Urology Articles

Pregnancy and Urolithiasis

Background

Urolithiasis is the most common cause of nonobstetrical abdominal pain that requires hospitalization among pregnant patients. [1, 2] The relative incidence and rate of recurrent calculi in pregnant patients (1 per 1500 pregnant patients) is similar to that in nonpregnant patients. [3]Symptomatic stones are found in the ureter twice as often as in the renal pelvis and affect both ureters in equal frequency. Eighty to ninety percent are diagnosed after the first trimester.

Urolithiasis in pregnancy is often a diagnostic and therapeutic challenge for multiple reasons. First, potential adverse effects of anesthesia, radiation, and surgery often complicate traditional diagnostic and treatment modalities. Second, many signs and symptoms of urolithiasis can be found in a normal pregnancy or may be associated with broad differential diagnoses of other sources of abdominal pathology.Appendicitis, diverticulitis, or placental abruption was mistakenly diagnosed in 28% of patients in a 1992 study by Stothers and Lee.

Finally, most stones (64-84%) pass spontaneously with conservative treatment. However, if the calculus does not pass, it may initiatepremature labor, produce intractable pain, cause urosepsis in the setting of urinary tract infection, or interfere with the progression of normal labor.

Of the various imaging modalities currently available, renal ultrasonography has become the first-line screening test for urolithiasis in pregnant patients, while limited intravenous pyelography (IVP) or CT scanning is reserved for more complex cases. Ideally, no ionizing radiation should be used in the first or second trimesters, if at all possible. MRI has limited utility in urinary stone disease, and nuclear renography is reserved for functional studies to direct treatment. These are of limited value during pregnancy.

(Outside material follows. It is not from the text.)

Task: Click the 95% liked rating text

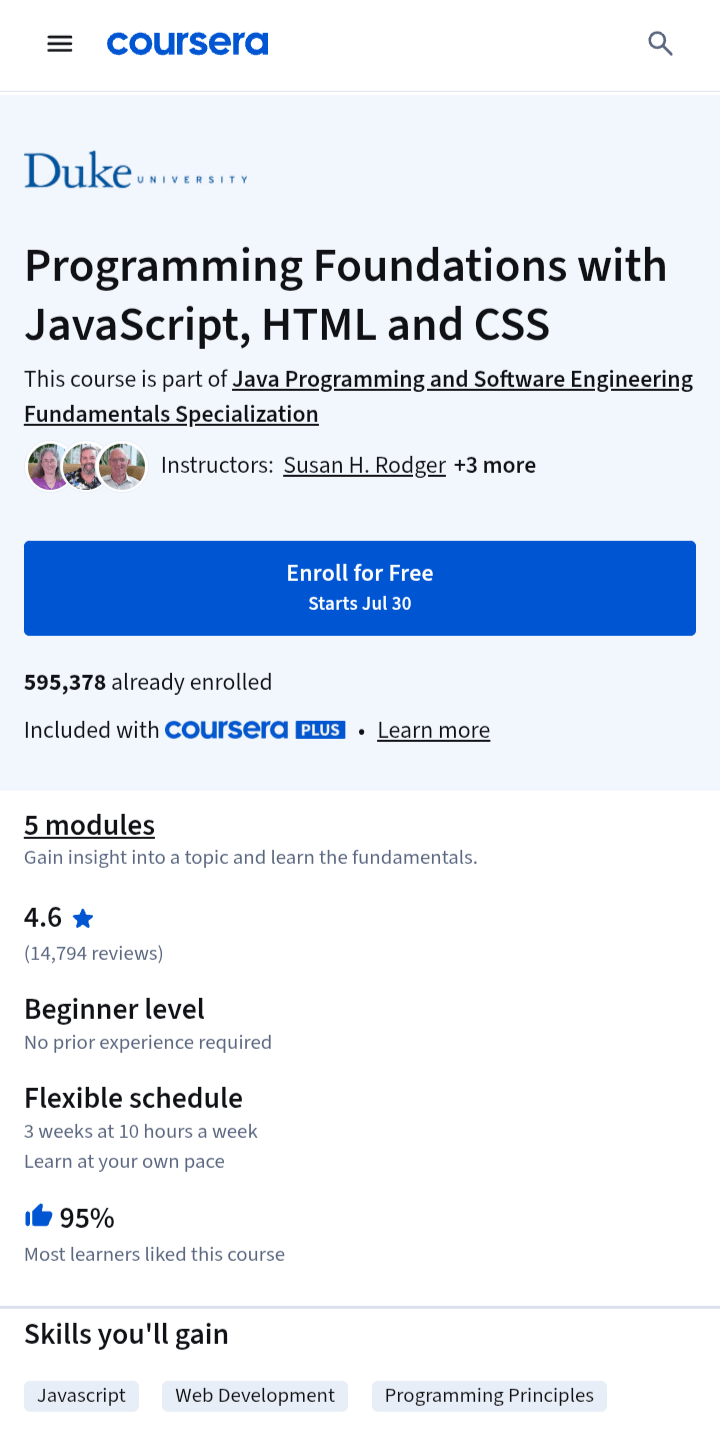Action: 87,1218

Treatment of stones in pregnancy ranges from conservative management (eg, bed rest, hydration, analgesia) to more invasive measures (eg, stent placement, ureteroscopy with stone manipulation,percutaneous nephrostomy). With appropriate diagnosis and management, the outcome for both the mother and baby is excellent.

Prophylaxis

Prevention is the best cure for urolithiasis, and multiple investigators have suggested prophylactic measures to prevent the difficult course of treating urolithiasis in pregnancy. Denstedt and Razvi (1992) suggested prophylactic treatment of asymptomatic caliceal stones in women of childbearing age who are planning pregnancies. Biyani and Joyce (2002) recommended metabolic evaluation in known stone formers, as well as prophylactic treatment of asymptomatic stones prior to pregnancy. [4] In support of their recommendation, they sited Glowacki et al (1992), whose study monitored 107 asymptomatic patients with renal calculi over 31.6 months. They found that 31.8% became symptomatic over that period.

Women with cystinuria who desire pregnancy should seek genetic counseling, and management of their disease should begin prior to pregnancy.